Tag: Tim McKee

  • Are Restaurant Critics Obsolete?

    The 2008 James Beard Awards for best
    restaurant, best chef, best cookbook, etc. were announced yesterday, and
    Minnesota got skunked. We had three chefs in the running for Best Chef Midwest
    – Isaac Becker of the 112 Eatery, Tim McKee of La Belle Vie and Solera, and Alex Roberts
    of Restaurant Alma and Brasa, which pretty much guaranteed that none of them would get
    the award. Wisconsin only had one candidate in the race, Adam Siegel of
    Bartolotta’s Lake Park Bistro in Milwaukee, so the cheesehead voting block had
    their way. Needless to say, Rubaiyat in Decorah, IA never had a chance.

    (Speaking of Solera, please join me at the Rake’s monthly World Flavors dinner party, tonight (Monday, June 9) from 6-8 p.m. on the second floor patio at Solera, 900 Hennepin Ave. in downtown Minneapolis. Cost is $40 per person, including an interesting assortment of tapas and three accompanying wines. To see the menu and buy tickets, click here.)

    It’s a pretty safe bet that most of the people who voted for
    Bartolotto’s have never been to the 112 Eatery, and vice versa, but the Awards
    are a tremendous publicity machine for the restaurants involved, and like they
    say, people who enjoy sausages or the law, or restaurant awards, should never
    see any of them being made.

    I used to get these James Beard Award ballots every year,
    and dutifully fill them out, flipping through page after page of restaurants I
    had never been to, and many I had never even heard of. Is
    Canlis in Seattle more deserving of the Outstanding Service award than Vetris
    of Philadelphia? How many people are there on the planet who have actually
    dined at both of these restaurants more than once? Don’t get me started.

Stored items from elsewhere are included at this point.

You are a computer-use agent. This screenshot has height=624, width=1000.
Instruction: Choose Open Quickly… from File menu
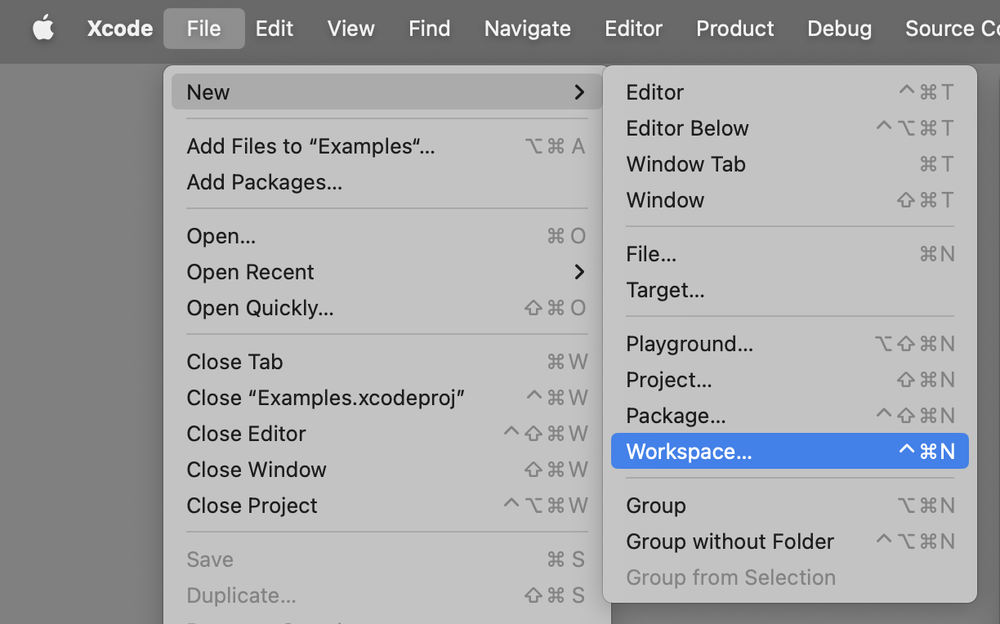(x=260, y=308)
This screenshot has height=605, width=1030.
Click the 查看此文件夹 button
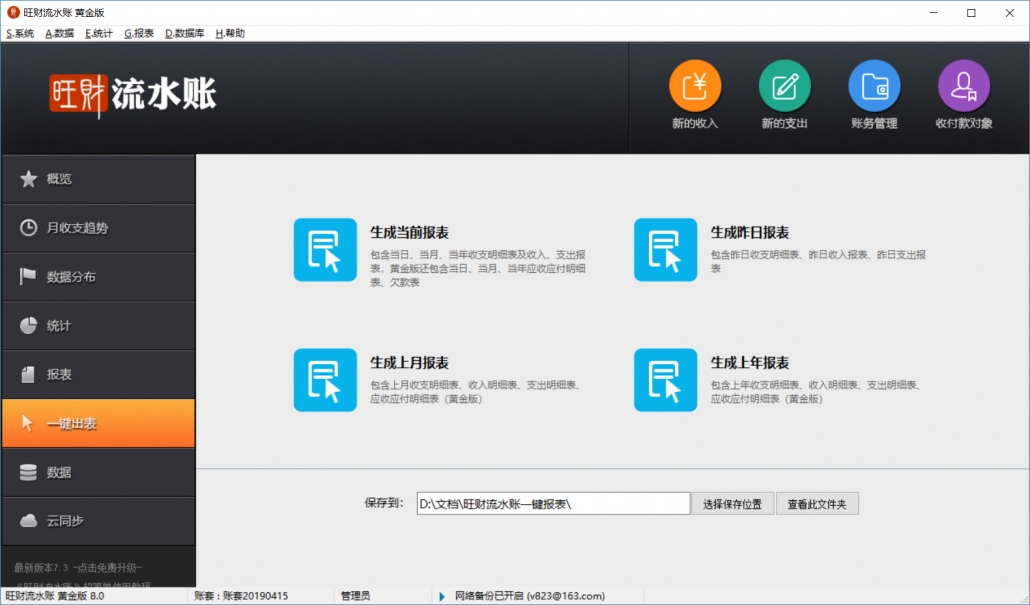coord(816,504)
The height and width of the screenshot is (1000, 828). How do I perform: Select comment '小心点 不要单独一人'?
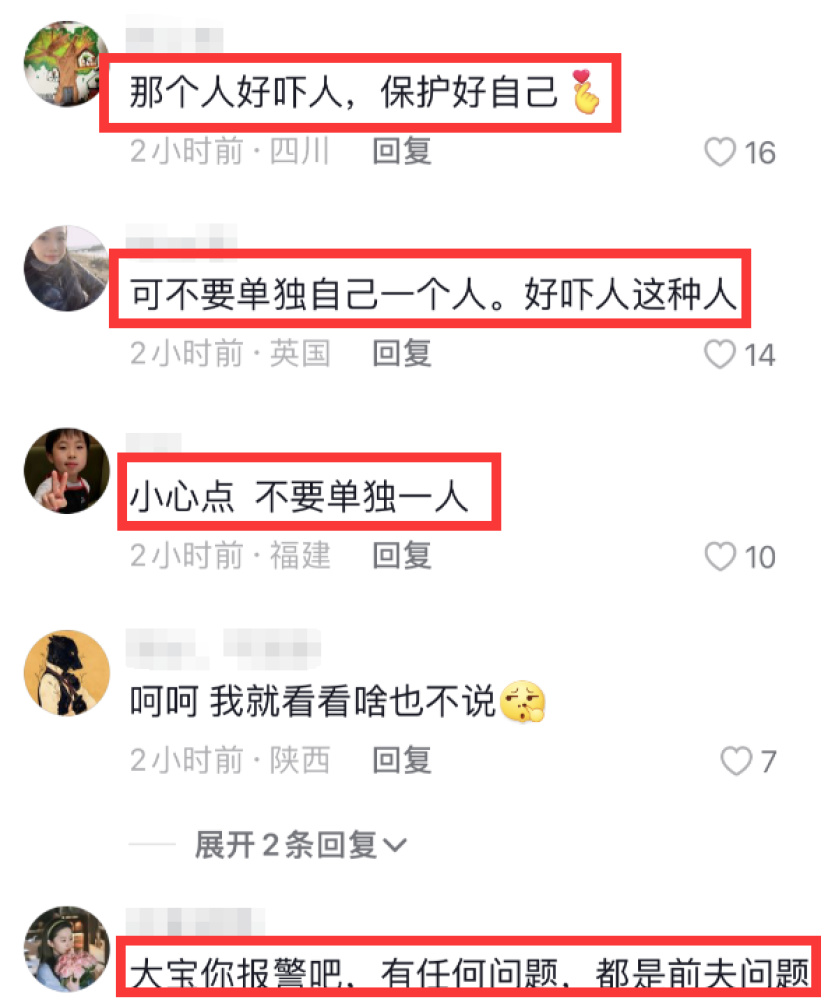click(300, 496)
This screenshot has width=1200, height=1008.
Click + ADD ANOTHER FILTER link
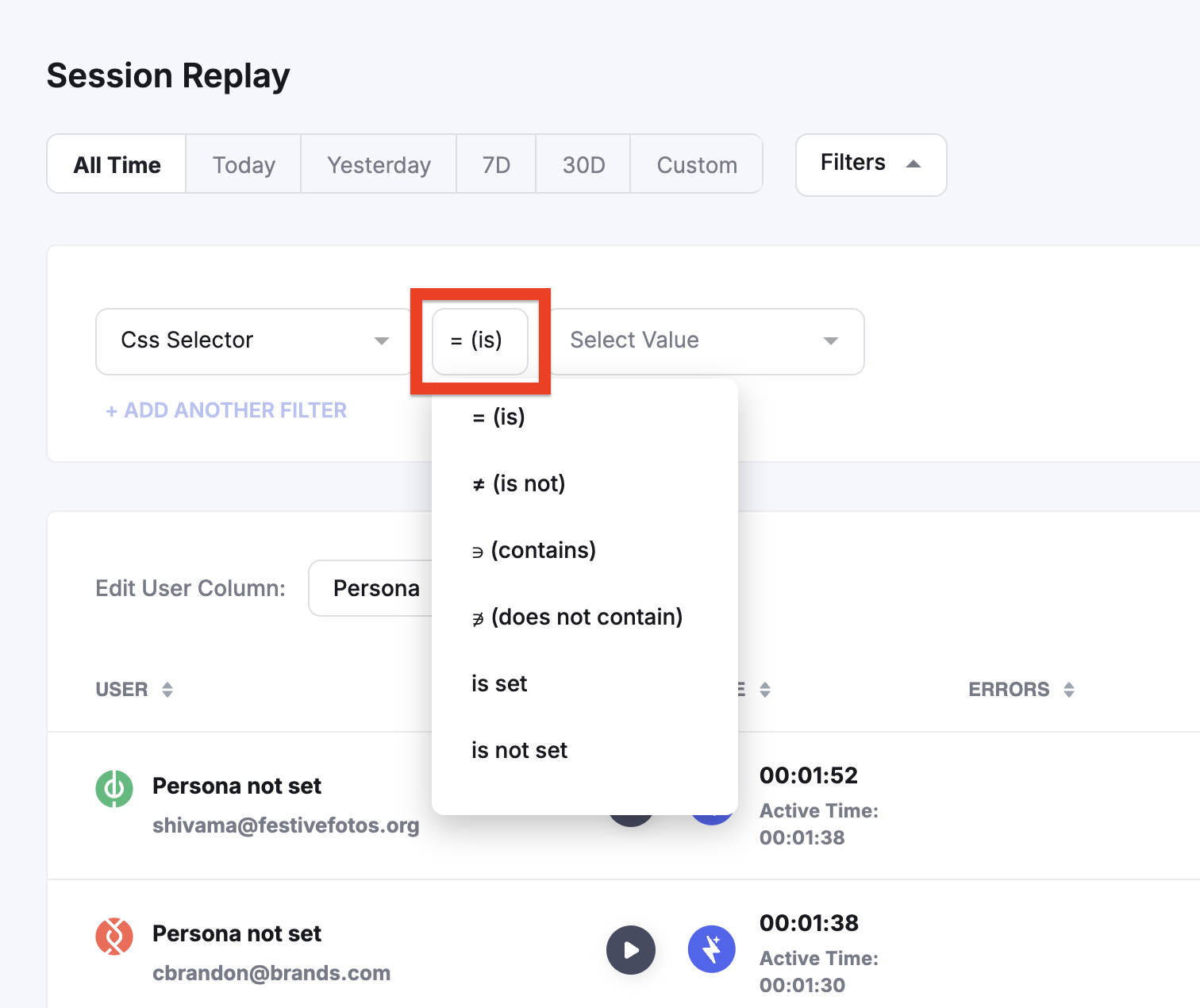pos(226,410)
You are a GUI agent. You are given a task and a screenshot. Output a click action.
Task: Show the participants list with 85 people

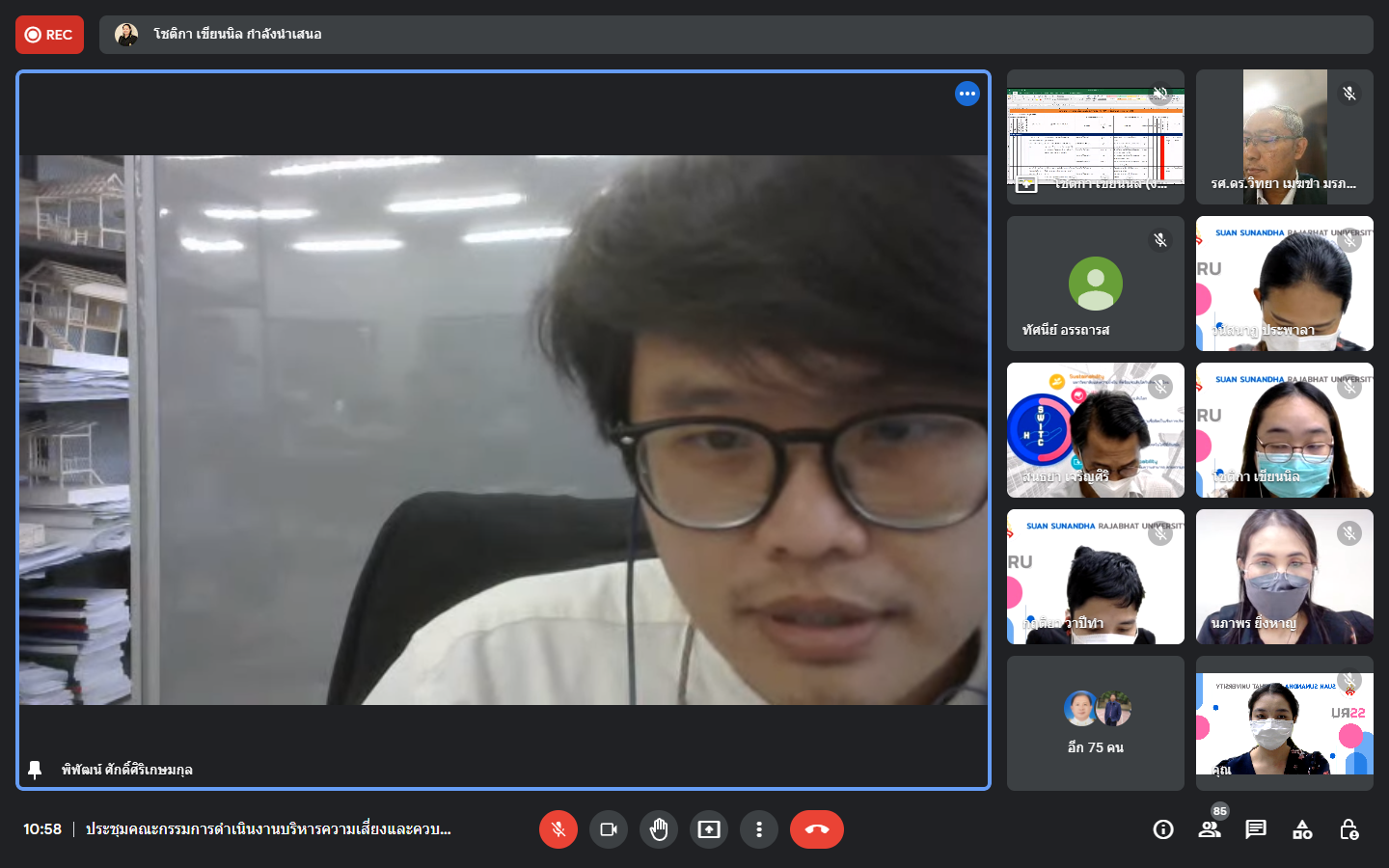coord(1210,829)
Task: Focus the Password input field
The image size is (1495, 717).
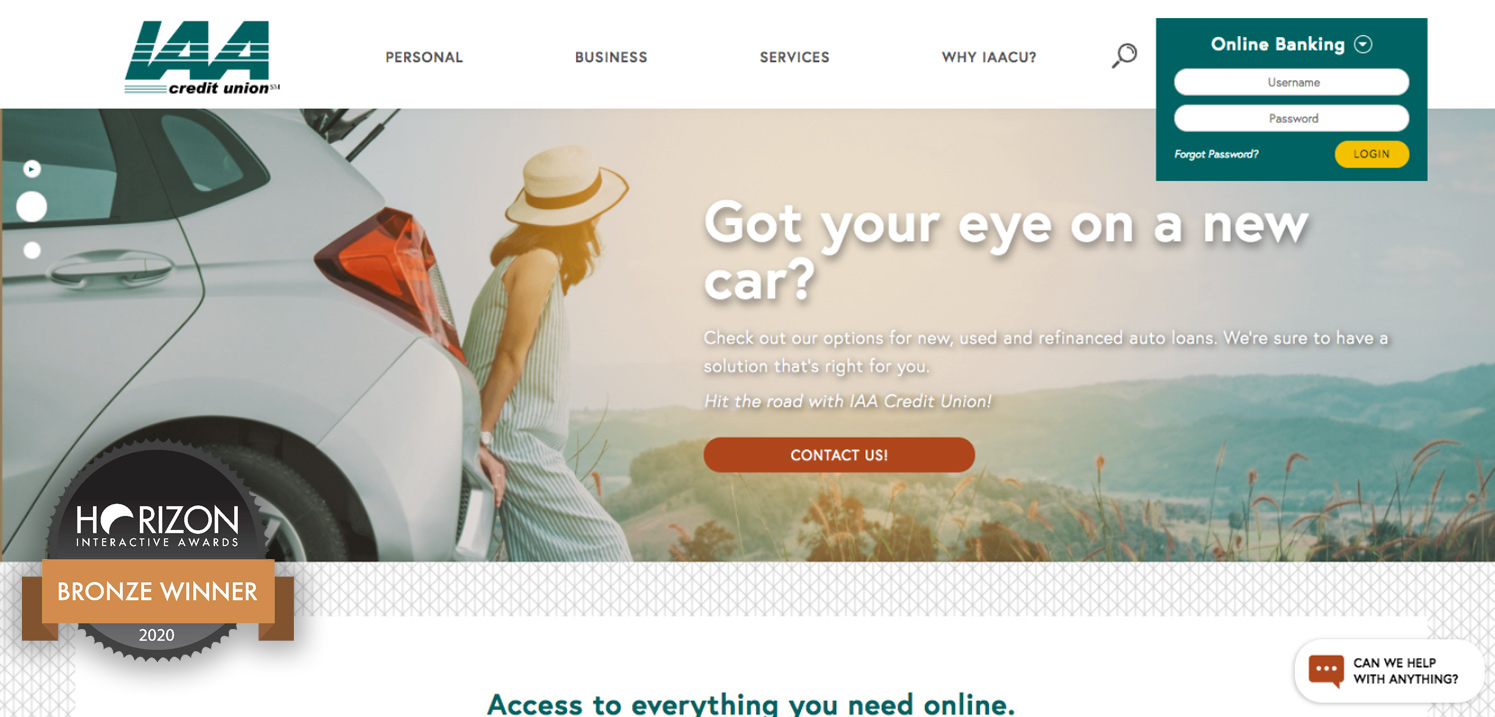Action: pyautogui.click(x=1291, y=118)
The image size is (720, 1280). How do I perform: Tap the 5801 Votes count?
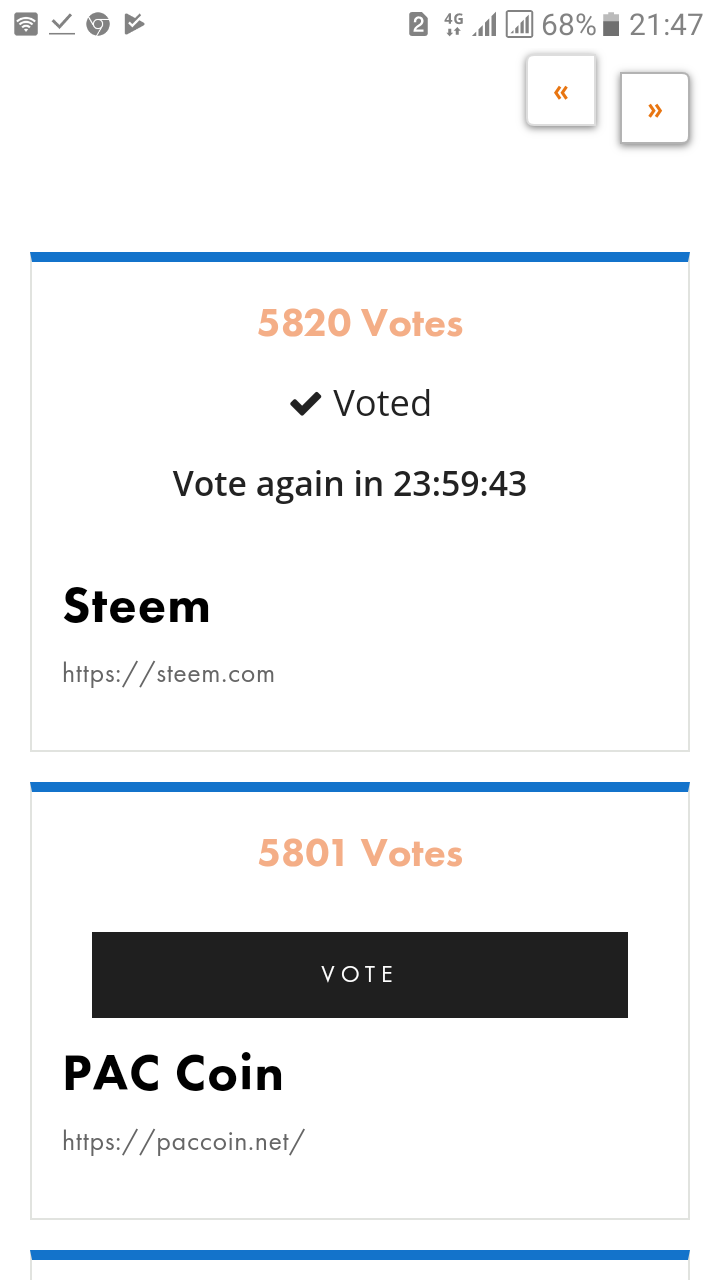point(360,853)
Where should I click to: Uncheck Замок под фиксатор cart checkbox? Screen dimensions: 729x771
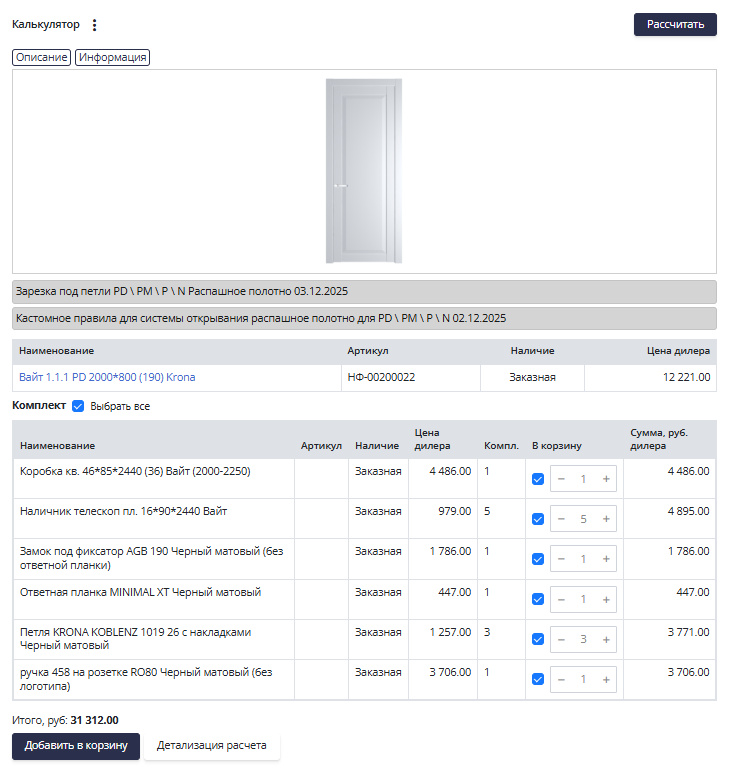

    But it did remind me of a topic I have been thinking about,
    which is whether the internet is making professional restaurant critics obsolete.
    Here’s what I am thinking:

    1)
    Professional restaurant critics are very expensive. Back when
    I was at the Star Tribune, my dining expenses often ran to over $1000 a month,
    as I recall, and I would guess my colleague Rick Nelson’s tab was similar. We
    were the envy of our colleagues. We were supposed to visit each restaurant we
    reviewed at least twice, with dining companions, and sample a total of eight
    dinners. Most restaurant critics work for newspapers, and as newspapers enter
    their death spiral and cut staff and budget and newshole, somebody in
    management must be looking at that budget line, and wondering. I predict that
    five years from now, there will be a lot fewer paid critics around.

    2)
    Restaurant critics are an artifact of the gastronomic
    revolution that started around 40 years ago, when most Americans had never
    heard the word pasta. They needed experts, or thought they did, and so people
    like me, (who really weren’t experts, except in relative terms) got jobs as
    critics, which instantly elevated us to the status of experts. But nowadays,
    the public is much more knowledgeable about food, and much more skeptical about
    what they read in the newspaper.

    3)
    We know more than you do, but collectively, you know more than
    we do. As predictors of whether the public will enjoy a particular restaurant,
    experienced professionals like Rick or Dara or myself are much more reliable
    than the average local food blogger. And we know a lot more than the typical
    amateur – we can give you background and detail and insights that will enhance
    your dining experience.

    But now, thanks to the internet
    and the digital revolution, it is possible to aggregate the collective wisdom
    and dining experience of thousands of diners. And as New Yorker magazine writer
    James Surowiecki argues in The Wisdom of Crowds: Why the Many Are Smarter
    Than the Few and How Collective Wisdom Shapes Business, Economies, Societies
    and Nations
    (which I haven’t actually read), when you put together a
    lot of individual opinions, the crowd often does get it right. A lot of the
    individual comments in the Zagat restaurant guides may be inane, or just plain
    wrong, or based on one atypical experience, but on balance, their thousands of
    reader/reviewers get it right. (By the way, you can help contribute to the
    collective wisdom of the Twin Cities dining community by signing up as a Rake
    Restaurant Rater
    .)

    (Confidential to Anonymous: thanks for the spelling correction.)